Let me make an admission…sometimes we lose at trial. There, I said it. We don’t win every case. Sometimes the evidence is not in our favor. Sometimes the State is able to prove every element of the alleged offense. And we typically know that going into it.
It begs the question, “Why take the case to a jury trial if you suspect you are going to lose?” Here’s why…because in many situations, going to trial is the only way to get a good result.
For instance, we had a client that was charged with a low level misdemeanor offense. The State was offering a plea bargain of 18 months probation, a $1,250 fine, and numerous classes in exchange for a guilty plea. We considered this offer to be too steep in relation to the alleged offense. Our client agreed. But the State was not willing to budge on the offer. So we set it for trial.
After a hard fought trial, the jury came back with a guilty verdict, which is what we suspected all along. Then we went to the judge for punishment.
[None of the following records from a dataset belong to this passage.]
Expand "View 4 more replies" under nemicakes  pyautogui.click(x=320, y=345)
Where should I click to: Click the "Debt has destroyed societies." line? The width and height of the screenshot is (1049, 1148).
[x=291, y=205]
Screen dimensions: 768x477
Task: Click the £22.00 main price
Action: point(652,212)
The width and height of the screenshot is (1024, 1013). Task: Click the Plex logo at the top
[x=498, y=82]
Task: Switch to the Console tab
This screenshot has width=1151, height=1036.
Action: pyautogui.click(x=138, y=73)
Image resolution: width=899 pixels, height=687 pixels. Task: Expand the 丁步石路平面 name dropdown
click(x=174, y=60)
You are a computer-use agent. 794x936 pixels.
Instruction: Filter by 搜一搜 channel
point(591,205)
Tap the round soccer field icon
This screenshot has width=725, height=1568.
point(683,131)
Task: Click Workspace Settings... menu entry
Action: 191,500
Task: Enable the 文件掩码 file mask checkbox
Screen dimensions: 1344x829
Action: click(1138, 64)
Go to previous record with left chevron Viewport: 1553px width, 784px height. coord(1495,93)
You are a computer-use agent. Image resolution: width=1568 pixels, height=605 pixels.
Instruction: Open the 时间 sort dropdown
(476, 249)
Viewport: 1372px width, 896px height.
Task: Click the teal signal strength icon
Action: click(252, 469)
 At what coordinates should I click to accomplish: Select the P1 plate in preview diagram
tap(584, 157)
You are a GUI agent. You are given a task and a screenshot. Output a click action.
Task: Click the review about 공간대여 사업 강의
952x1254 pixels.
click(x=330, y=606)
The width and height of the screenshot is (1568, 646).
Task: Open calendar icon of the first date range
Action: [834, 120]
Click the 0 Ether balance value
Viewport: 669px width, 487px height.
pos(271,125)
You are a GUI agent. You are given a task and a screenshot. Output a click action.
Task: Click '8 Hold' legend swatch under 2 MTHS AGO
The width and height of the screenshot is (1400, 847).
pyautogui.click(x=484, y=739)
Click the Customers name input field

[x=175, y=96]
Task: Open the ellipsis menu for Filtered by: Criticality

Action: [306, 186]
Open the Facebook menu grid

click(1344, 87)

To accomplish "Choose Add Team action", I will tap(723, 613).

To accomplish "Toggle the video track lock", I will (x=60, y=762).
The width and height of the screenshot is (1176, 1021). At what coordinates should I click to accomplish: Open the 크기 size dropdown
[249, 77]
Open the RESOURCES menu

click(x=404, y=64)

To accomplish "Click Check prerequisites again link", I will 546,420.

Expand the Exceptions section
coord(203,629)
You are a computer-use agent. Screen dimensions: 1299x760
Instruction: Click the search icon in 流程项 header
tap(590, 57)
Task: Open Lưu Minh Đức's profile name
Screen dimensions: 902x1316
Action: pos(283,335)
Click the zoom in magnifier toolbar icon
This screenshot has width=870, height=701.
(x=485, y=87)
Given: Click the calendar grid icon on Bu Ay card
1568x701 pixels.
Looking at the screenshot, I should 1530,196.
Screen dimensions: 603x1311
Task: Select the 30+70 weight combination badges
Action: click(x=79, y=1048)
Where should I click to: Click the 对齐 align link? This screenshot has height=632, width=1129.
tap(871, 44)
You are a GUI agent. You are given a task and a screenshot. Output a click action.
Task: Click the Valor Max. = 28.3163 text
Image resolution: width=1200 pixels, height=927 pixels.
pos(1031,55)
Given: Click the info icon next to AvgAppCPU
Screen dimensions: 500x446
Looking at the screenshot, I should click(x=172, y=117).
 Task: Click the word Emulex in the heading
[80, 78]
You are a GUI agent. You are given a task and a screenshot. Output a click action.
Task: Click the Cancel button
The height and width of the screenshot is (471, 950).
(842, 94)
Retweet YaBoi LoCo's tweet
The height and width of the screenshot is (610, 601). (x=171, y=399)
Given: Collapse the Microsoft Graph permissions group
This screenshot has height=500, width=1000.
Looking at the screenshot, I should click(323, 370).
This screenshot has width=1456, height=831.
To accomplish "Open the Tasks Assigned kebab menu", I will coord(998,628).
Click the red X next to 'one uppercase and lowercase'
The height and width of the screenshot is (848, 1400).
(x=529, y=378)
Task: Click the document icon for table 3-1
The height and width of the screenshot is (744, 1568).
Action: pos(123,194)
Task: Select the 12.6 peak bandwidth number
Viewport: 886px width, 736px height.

The State continued to recommend 18 months probation and a $1250 fine. The judge, however, awarded our client 2 days of labor detail and a $750 fine. Two short days later, the entire ordeal was but a fleeting memory for our client. No probation. No monthly reporting. No random drug tests. No classes.
We would have never received such a low punishment offer from the State. We also would have never received such a low sentence from the judge if we hadn’t gone to trial and filled her in on the extenuating and mitigating circumstances of the case and our client.
In criminal defense, a moral victory is still a victory and sometimes you win by losing.